### Exercise description
Retype the entries in full.

** Data records follows **

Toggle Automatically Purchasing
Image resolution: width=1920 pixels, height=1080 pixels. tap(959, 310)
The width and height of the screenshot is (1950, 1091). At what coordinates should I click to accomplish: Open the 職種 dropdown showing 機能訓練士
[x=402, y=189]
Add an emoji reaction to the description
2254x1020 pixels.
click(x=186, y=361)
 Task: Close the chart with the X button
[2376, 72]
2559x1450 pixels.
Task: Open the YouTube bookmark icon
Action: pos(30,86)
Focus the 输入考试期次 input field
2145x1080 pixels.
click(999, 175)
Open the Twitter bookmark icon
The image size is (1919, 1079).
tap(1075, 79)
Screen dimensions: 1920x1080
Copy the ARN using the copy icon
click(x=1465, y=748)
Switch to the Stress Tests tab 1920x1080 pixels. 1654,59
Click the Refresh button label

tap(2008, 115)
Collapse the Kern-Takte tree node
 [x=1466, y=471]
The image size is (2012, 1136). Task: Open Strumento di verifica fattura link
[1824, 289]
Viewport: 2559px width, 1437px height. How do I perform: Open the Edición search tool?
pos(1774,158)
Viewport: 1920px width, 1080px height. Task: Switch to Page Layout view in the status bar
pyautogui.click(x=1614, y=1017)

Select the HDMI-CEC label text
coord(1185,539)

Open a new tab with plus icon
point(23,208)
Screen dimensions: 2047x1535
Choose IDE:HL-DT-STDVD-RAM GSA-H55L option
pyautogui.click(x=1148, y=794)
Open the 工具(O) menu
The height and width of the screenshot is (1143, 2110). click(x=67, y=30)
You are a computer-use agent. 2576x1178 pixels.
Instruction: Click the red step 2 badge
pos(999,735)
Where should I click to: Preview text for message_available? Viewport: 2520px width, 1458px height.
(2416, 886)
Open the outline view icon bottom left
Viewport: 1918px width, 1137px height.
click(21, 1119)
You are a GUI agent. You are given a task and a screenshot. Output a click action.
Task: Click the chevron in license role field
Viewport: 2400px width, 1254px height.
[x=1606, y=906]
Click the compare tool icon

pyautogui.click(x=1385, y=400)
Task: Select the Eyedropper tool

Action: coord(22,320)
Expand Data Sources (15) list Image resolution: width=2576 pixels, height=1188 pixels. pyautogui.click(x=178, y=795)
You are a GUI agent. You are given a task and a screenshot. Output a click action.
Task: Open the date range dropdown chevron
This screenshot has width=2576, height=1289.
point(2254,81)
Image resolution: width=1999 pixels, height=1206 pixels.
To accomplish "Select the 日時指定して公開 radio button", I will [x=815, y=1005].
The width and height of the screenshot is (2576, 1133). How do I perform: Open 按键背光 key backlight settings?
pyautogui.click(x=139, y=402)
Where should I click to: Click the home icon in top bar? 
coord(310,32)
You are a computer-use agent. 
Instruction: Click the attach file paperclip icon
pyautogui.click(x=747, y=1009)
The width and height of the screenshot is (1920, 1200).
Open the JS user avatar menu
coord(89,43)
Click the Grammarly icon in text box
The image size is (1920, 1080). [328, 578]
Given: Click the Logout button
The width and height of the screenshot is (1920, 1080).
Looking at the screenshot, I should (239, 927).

** End of Data records **

### Result
Toggle Automatically Purchasing
Image resolution: width=1920 pixels, height=1080 pixels. tap(959, 310)
The width and height of the screenshot is (1950, 1091). At what coordinates should I click to accomplish: Open the 職種 dropdown showing 機能訓練士
[x=402, y=189]
Add an emoji reaction to the description
2254x1020 pixels.
click(x=186, y=361)
 Task: Close the chart with the X button
[2376, 72]
2559x1450 pixels.
Task: Open the YouTube bookmark icon
Action: pos(30,86)
Focus the 输入考试期次 input field
2145x1080 pixels.
click(999, 175)
Open the Twitter bookmark icon
The image size is (1919, 1079).
tap(1075, 79)
Screen dimensions: 1920x1080
Copy the ARN using the copy icon
click(x=1465, y=748)
Switch to the Stress Tests tab 1920x1080 pixels. 1654,59
Click the Refresh button label

tap(2008, 115)
Collapse the Kern-Takte tree node
 [x=1466, y=471]
The image size is (2012, 1136). Task: Open Strumento di verifica fattura link
[1824, 289]
Viewport: 2559px width, 1437px height. How do I perform: Open the Edición search tool?
pos(1774,158)
Viewport: 1920px width, 1080px height. Task: Switch to Page Layout view in the status bar
pyautogui.click(x=1614, y=1017)

Select the HDMI-CEC label text
coord(1185,539)

Open a new tab with plus icon
point(23,208)
Screen dimensions: 2047x1535
Choose IDE:HL-DT-STDVD-RAM GSA-H55L option
pyautogui.click(x=1148, y=794)
Open the 工具(O) menu
The height and width of the screenshot is (1143, 2110). click(x=67, y=30)
You are a computer-use agent. 2576x1178 pixels.
Instruction: Click the red step 2 badge
pos(999,735)
Where should I click to: Preview text for message_available? Viewport: 2520px width, 1458px height.
(2416, 886)
Open the outline view icon bottom left
Viewport: 1918px width, 1137px height.
click(21, 1119)
You are a GUI agent. You are given a task and a screenshot. Output a click action.
Task: Click the chevron in license role field
Viewport: 2400px width, 1254px height.
[x=1606, y=906]
Click the compare tool icon

pyautogui.click(x=1385, y=400)
Task: Select the Eyedropper tool

Action: coord(22,320)
Expand Data Sources (15) list Image resolution: width=2576 pixels, height=1188 pixels. pyautogui.click(x=178, y=795)
You are a GUI agent. You are given a task and a screenshot. Output a click action.
Task: Open the date range dropdown chevron
This screenshot has width=2576, height=1289.
point(2254,81)
Image resolution: width=1999 pixels, height=1206 pixels.
To accomplish "Select the 日時指定して公開 radio button", I will [x=815, y=1005].
The width and height of the screenshot is (2576, 1133). How do I perform: Open 按键背光 key backlight settings?
pyautogui.click(x=139, y=402)
Where should I click to: Click the home icon in top bar? 
coord(310,32)
You are a computer-use agent. 
Instruction: Click the attach file paperclip icon
pyautogui.click(x=747, y=1009)
The width and height of the screenshot is (1920, 1200).
Open the JS user avatar menu
coord(89,43)
Click the Grammarly icon in text box
The image size is (1920, 1080). [328, 578]
Given: Click the Logout button
The width and height of the screenshot is (1920, 1080).
Looking at the screenshot, I should (239, 927).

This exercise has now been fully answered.